(Excerpted text begins)

Runnerinthenight · 30/03/2024 02:19

Well you were clueless too 5 weeks ago! Don't let him away with it.

Trust me, I did. And lived to regret it.

I walked the bloody floors with a colicky baby, who I was breastfeeding in the night so he never had to do a thing. I wish I had kicked the fucker into touch back then!

Bumble6 · 30/03/2024 06:31

SouthLondonMum22 · 29/03/2024 21:47

I think if men spent more time with their new babies such as paternity leave was more than 2 weeks and women weren't seen as the automatic default parent who magically know everything from day dot then it would be a completely different story.

Women are also expected to just get on with it whereas many people make excuses for men such as it takes time, he'll enjoy it more when baby is older etc.

I didn't much like the newborn stage but society didn't make excuses for me because I don't have a penis and I was expected to know what I was doing.

Maybe for some it would completely change.
I don't think society expects women to know everything when they have a baby. Isn't that why there are thousands of expectant/new mum classes and even things like mumsnet exist?
As I said, I do however think that (for most) women things come more naturally when it comes to looking after small children than it does men and that it sometimes takes them longer to get their heads around it. It's not an excuse that men shouldn't do their fair share of things or that they can't be good caregivers.

Tiddlywinkly · 30/03/2024 06:43

Op, he needs to take on more care and work it out for himself like you did. You say you're happy to do it all. You won't be when you also have to return to work and you're 5 years in.

(Excerpted text ends)
(Records shown begins)

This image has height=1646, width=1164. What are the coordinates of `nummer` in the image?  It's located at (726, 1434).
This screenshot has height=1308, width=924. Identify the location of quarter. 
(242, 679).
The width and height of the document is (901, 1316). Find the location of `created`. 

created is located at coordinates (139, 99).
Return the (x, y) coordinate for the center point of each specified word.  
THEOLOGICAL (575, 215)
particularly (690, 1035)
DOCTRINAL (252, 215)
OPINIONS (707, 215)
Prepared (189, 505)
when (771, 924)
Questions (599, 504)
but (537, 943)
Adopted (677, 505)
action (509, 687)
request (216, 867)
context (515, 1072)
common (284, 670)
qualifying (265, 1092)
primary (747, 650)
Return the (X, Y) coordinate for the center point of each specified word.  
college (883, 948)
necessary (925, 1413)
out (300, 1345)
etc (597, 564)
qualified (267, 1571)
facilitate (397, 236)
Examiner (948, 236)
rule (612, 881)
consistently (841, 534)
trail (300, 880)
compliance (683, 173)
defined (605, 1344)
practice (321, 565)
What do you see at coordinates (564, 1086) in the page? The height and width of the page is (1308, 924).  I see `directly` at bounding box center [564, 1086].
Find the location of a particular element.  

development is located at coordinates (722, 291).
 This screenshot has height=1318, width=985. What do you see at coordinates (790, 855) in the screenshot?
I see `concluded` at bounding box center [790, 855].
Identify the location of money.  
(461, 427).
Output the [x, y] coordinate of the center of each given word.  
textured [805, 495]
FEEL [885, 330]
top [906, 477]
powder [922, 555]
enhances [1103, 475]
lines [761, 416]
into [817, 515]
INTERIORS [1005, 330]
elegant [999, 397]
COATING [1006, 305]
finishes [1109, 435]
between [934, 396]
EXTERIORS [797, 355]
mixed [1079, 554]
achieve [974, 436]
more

(Records shown ends)

§ Task list:
(a) Say whether each statement below agrees with the forum thread. Answer yes or no for each, and quote the words of the thread that decide it.
(i) Runnerinthenight breastfed the baby during the night.
(ii) Runnerinthenight's post is dated 29/03/2024.
(iii) Tiddlywinkly says the partner needs to work out the baby's care for himself.
(b) Update a passage of the forum thread, starting at the words "Runnerinthenight · 30/03/2024" and ending after "completely different story.", and replace "colicky baby" with "crying baby".
(c) According to the forum thread, on what date and at what time did Tiddlywinkly post?

§ Solutions to the tasks:
(a)
(i) Yes: "who I was breastfeeding in the night so he never had to do a thing"
(ii) No: "Runnerinthenight · 30/03/2024 02:19"
(iii) Yes: "he needs to take on more care and work it out for himself like you did"

(b)
Runnerinthenight · 30/03/2024 02:19

Well you were clueless too 5 weeks ago! Don't let him away with it.

Trust me, I did. And lived to regret it.

I walked the bloody floors with a crying baby, who I was breastfeeding in the night so he never had to do a thing. I wish I had kicked the fucker into touch back then!

Bumble6 · 30/03/2024 06:31

SouthLondonMum22 · 29/03/2024 21:47

I think if men spent more time with their new babies such as paternity leave was more than 2 weeks and women weren't seen as the automatic default parent who magically know everything from day dot then it would be a completely different story.

(c) On 30/03/2024 at 06:43.